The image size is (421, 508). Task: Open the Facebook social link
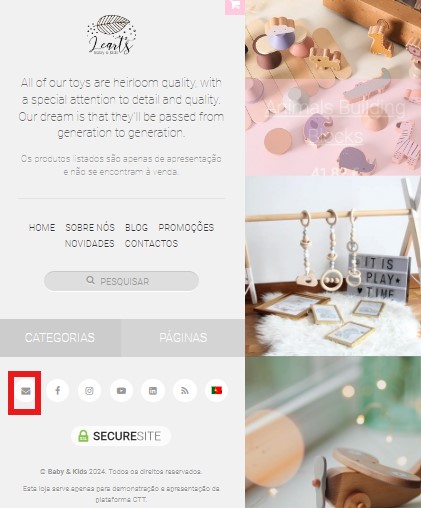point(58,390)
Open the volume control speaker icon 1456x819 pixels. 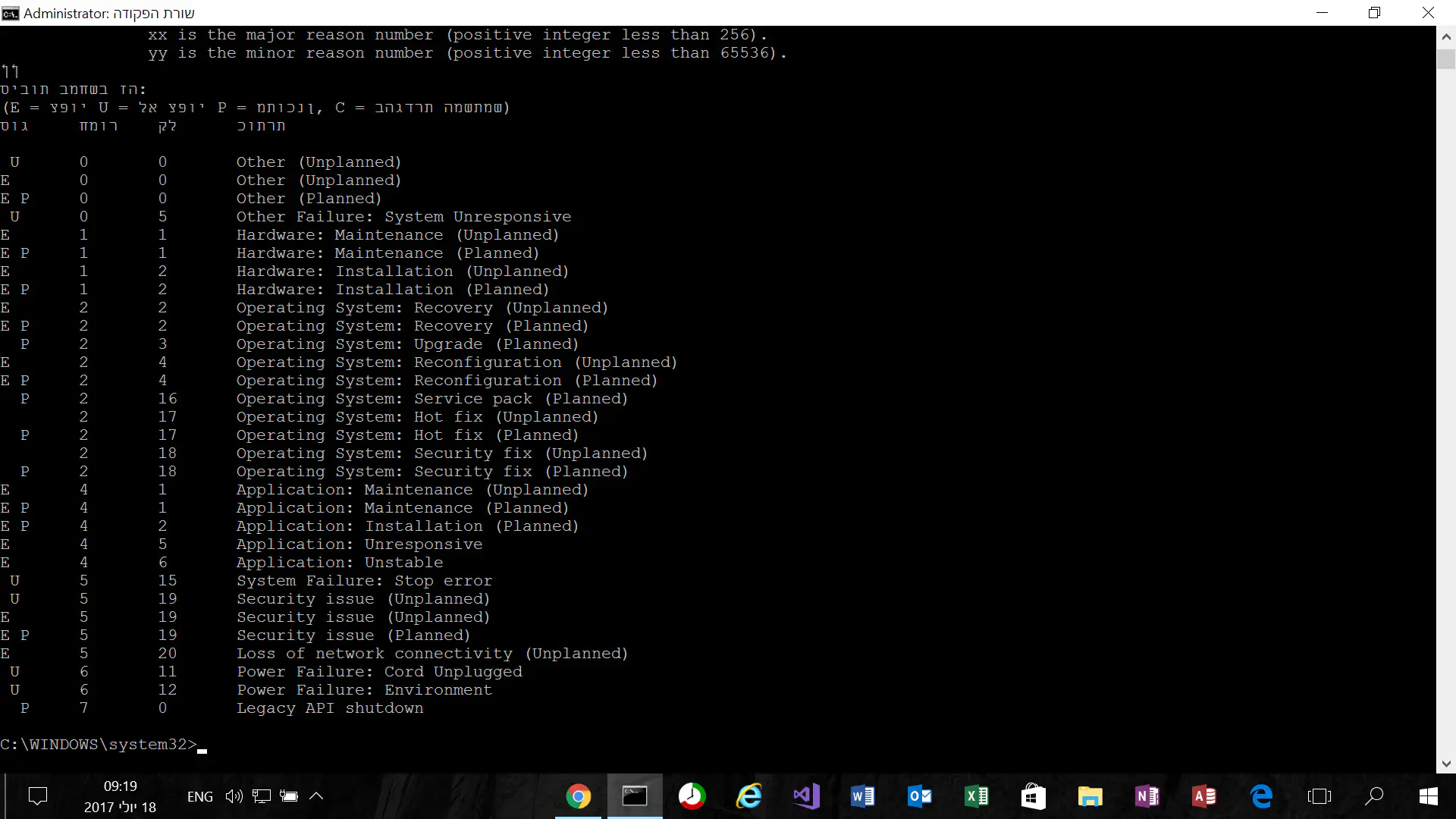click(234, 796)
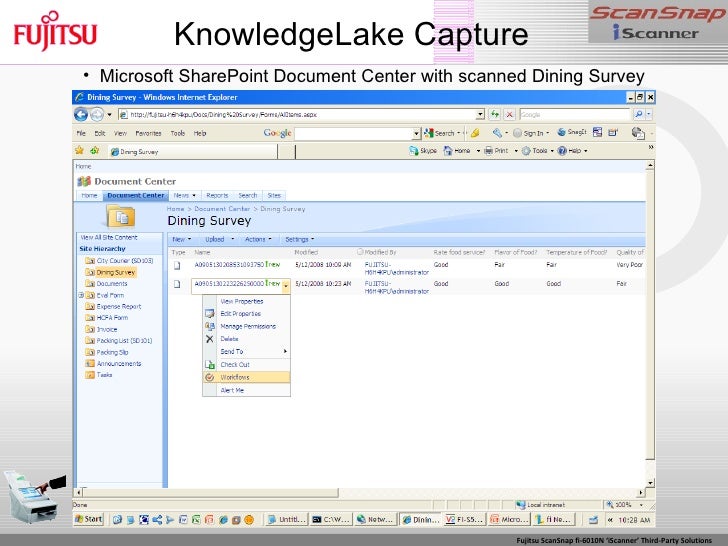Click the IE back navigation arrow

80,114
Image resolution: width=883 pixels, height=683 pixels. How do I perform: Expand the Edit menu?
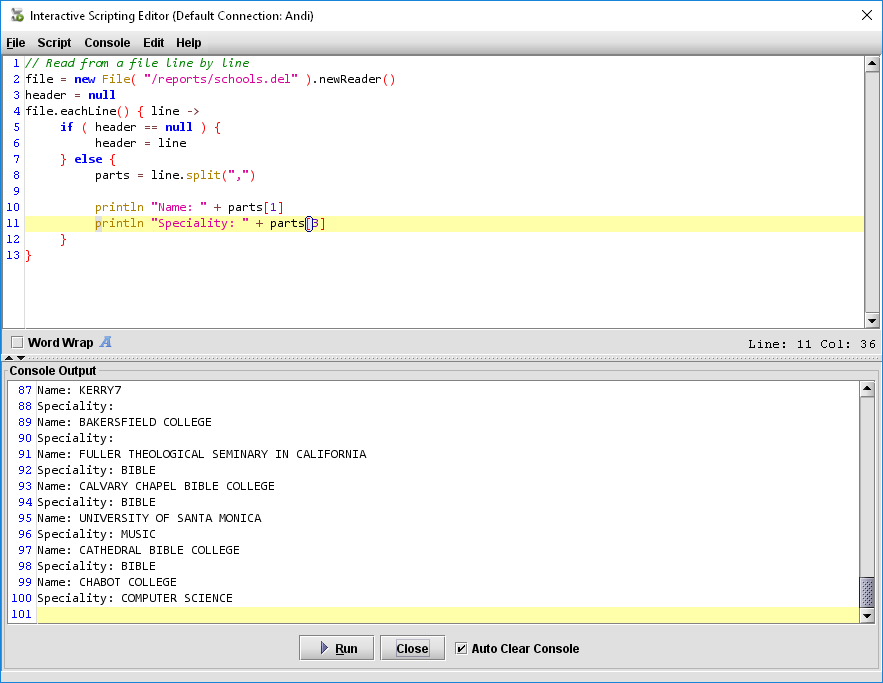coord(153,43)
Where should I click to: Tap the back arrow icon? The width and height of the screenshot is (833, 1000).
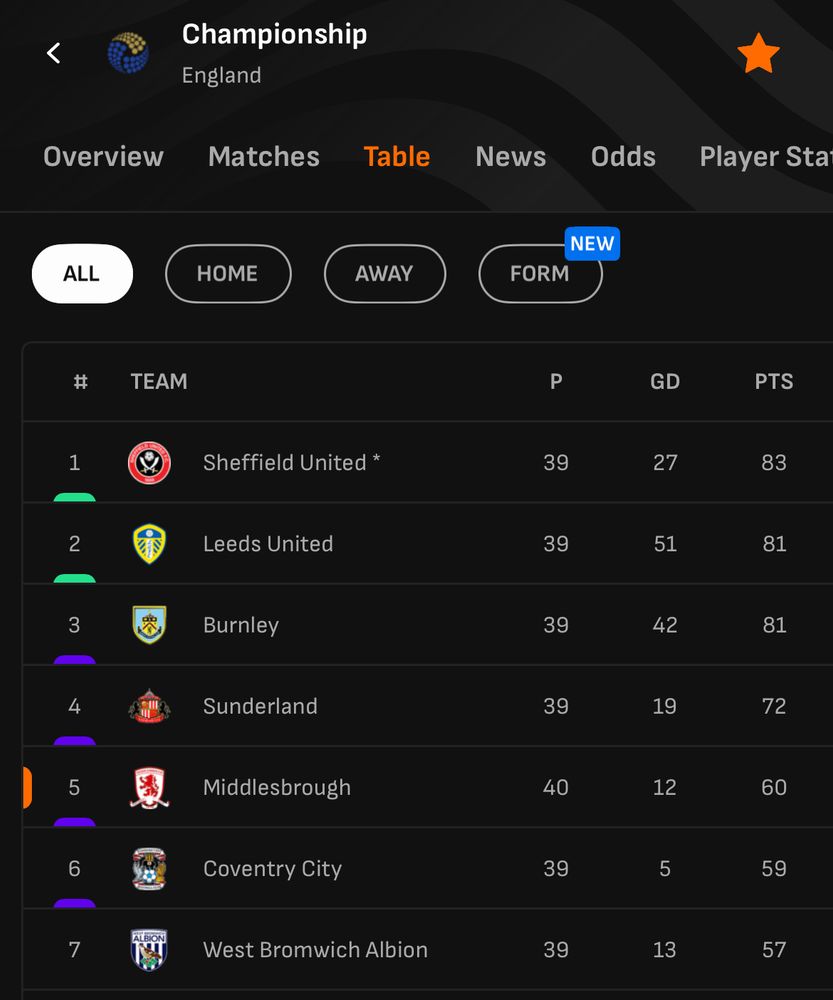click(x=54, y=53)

--

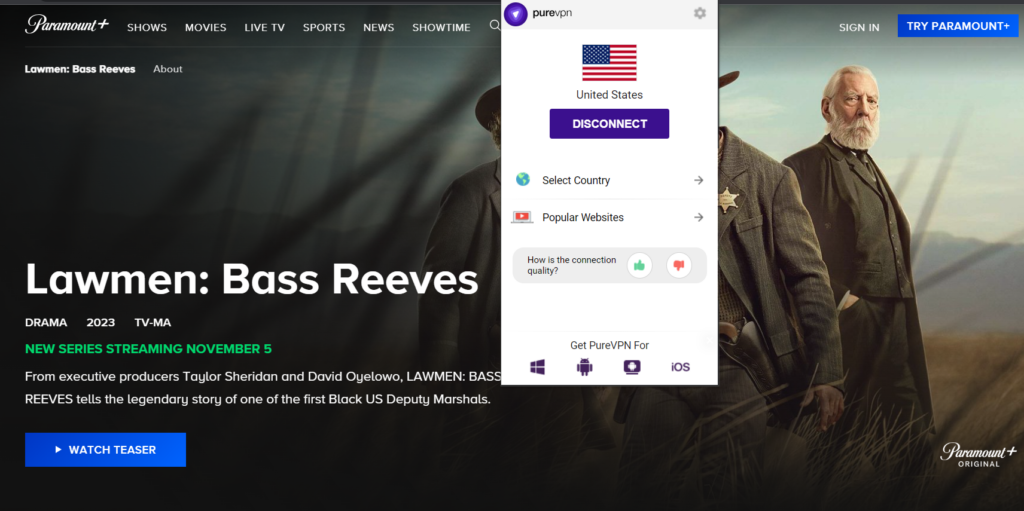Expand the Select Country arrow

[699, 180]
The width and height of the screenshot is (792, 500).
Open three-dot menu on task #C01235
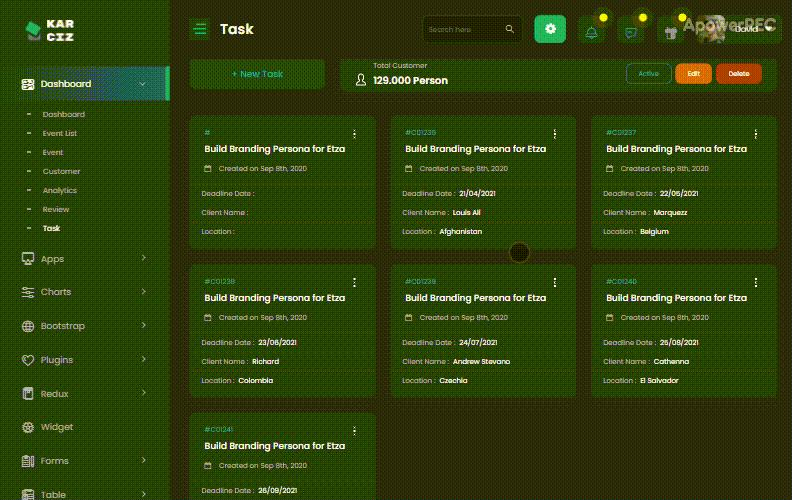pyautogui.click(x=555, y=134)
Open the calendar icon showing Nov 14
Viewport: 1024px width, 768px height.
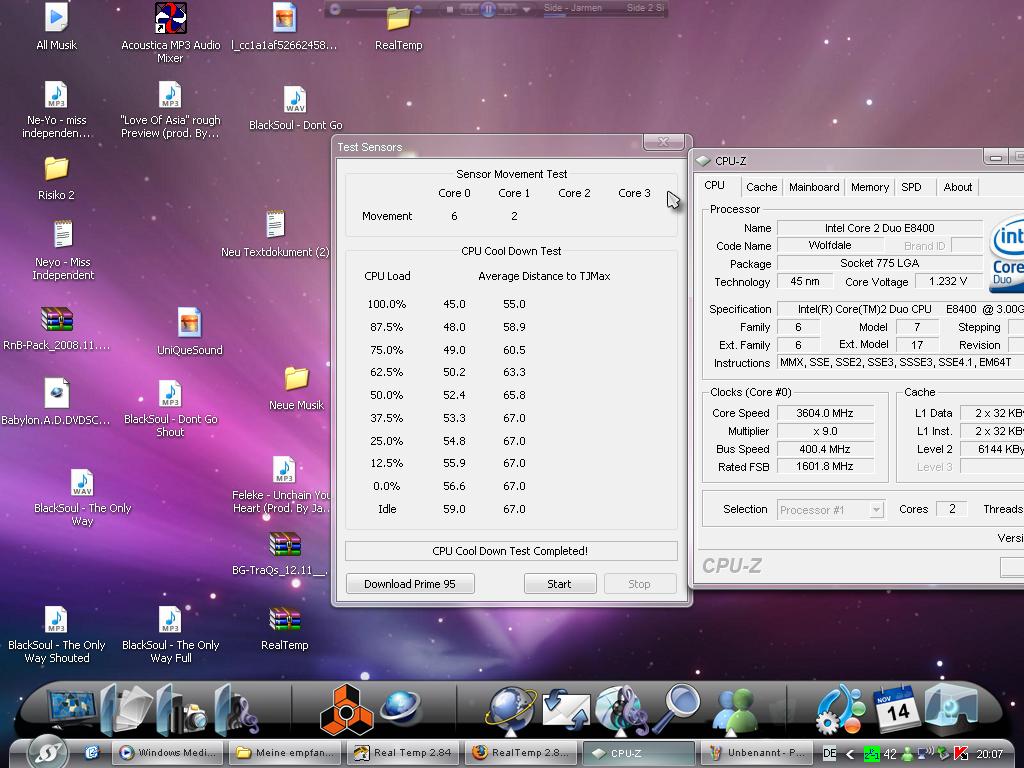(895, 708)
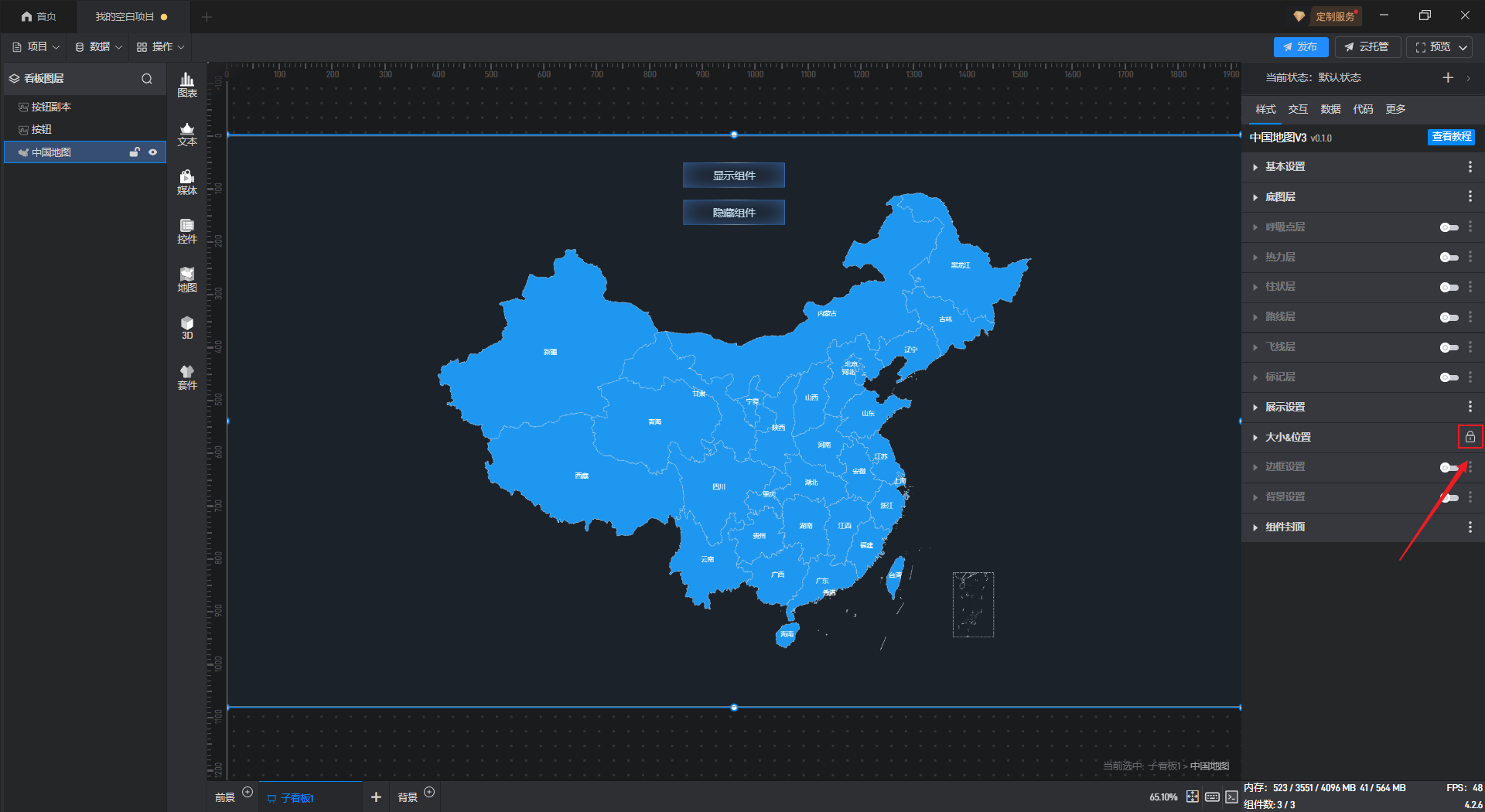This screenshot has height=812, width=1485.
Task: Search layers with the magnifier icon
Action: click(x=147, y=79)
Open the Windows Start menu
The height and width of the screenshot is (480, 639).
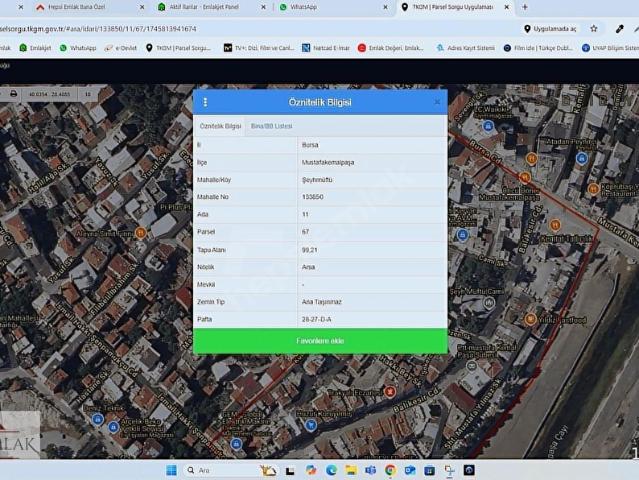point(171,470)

* * *

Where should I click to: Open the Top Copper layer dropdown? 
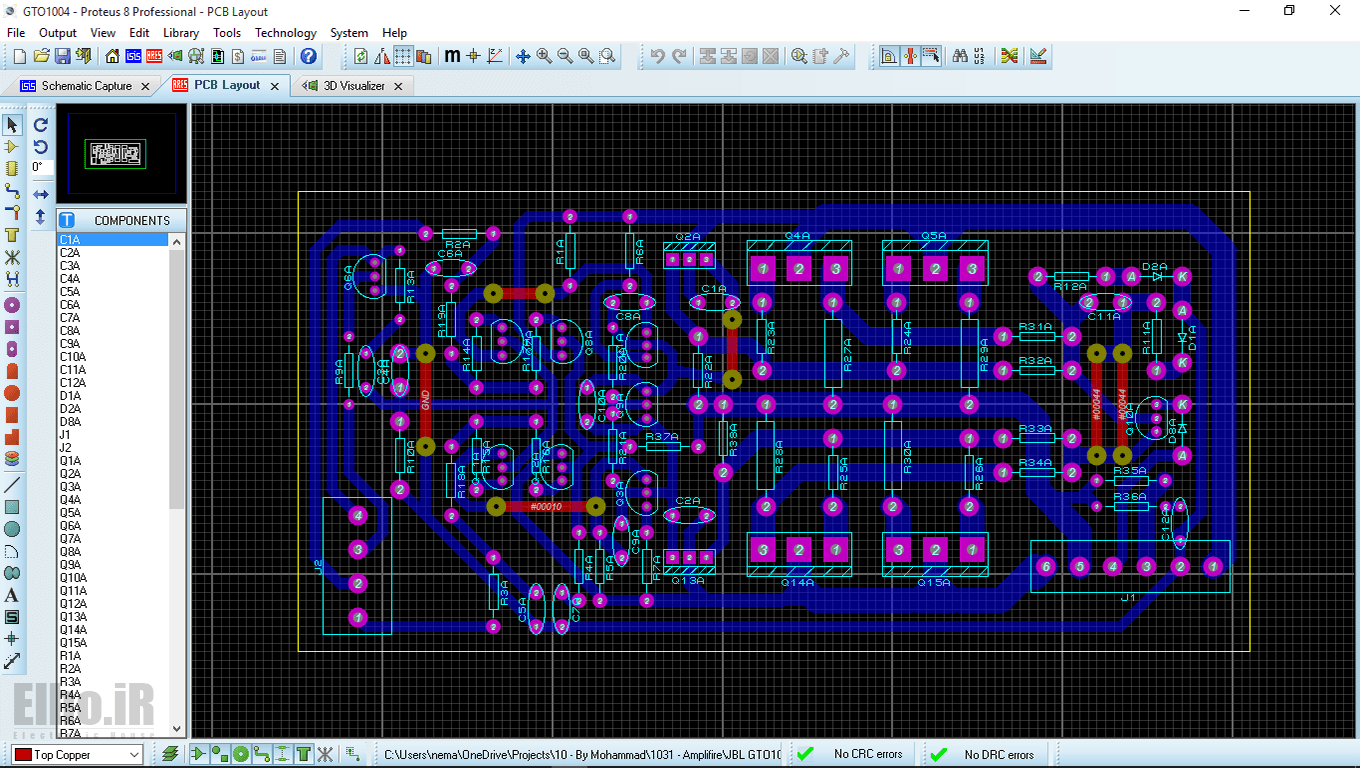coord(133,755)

* [AIM]: Reproduce the data from the line with "Where should I click to: Tap" up to and including the line with "click(x=54, y=53)", word for word, leaving the pictures out of the answer.

* [RESPONSE TO THE TASK]:
Where should I click to: Tap the back arrow icon? The width and height of the screenshot is (833, 1000).
click(x=54, y=53)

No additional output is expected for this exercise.